What you need to do: Tally the lines below that hold the string "will", and give only the tally.
*** Data for the task ***
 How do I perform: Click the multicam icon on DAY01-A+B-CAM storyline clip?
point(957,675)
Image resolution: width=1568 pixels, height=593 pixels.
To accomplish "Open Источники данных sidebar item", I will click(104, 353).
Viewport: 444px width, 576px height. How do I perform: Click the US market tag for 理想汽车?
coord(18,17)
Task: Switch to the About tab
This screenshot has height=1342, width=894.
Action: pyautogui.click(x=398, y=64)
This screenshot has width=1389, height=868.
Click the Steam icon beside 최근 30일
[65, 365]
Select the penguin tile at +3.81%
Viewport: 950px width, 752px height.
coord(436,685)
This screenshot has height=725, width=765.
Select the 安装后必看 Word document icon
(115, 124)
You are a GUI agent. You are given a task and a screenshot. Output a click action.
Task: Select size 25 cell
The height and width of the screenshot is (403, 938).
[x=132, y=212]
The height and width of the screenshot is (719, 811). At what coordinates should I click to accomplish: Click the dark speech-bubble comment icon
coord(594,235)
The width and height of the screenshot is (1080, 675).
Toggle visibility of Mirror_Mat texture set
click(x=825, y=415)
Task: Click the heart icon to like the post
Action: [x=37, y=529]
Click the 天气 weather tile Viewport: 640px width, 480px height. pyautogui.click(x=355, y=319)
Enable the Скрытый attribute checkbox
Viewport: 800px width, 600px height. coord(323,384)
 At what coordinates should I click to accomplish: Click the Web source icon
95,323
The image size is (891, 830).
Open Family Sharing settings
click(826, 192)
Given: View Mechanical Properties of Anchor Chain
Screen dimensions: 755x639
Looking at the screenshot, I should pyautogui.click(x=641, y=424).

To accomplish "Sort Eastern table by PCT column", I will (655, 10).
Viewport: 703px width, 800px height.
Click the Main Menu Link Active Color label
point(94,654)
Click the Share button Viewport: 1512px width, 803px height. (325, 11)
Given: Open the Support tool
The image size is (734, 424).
*** End of Data for the task ***
Result: 2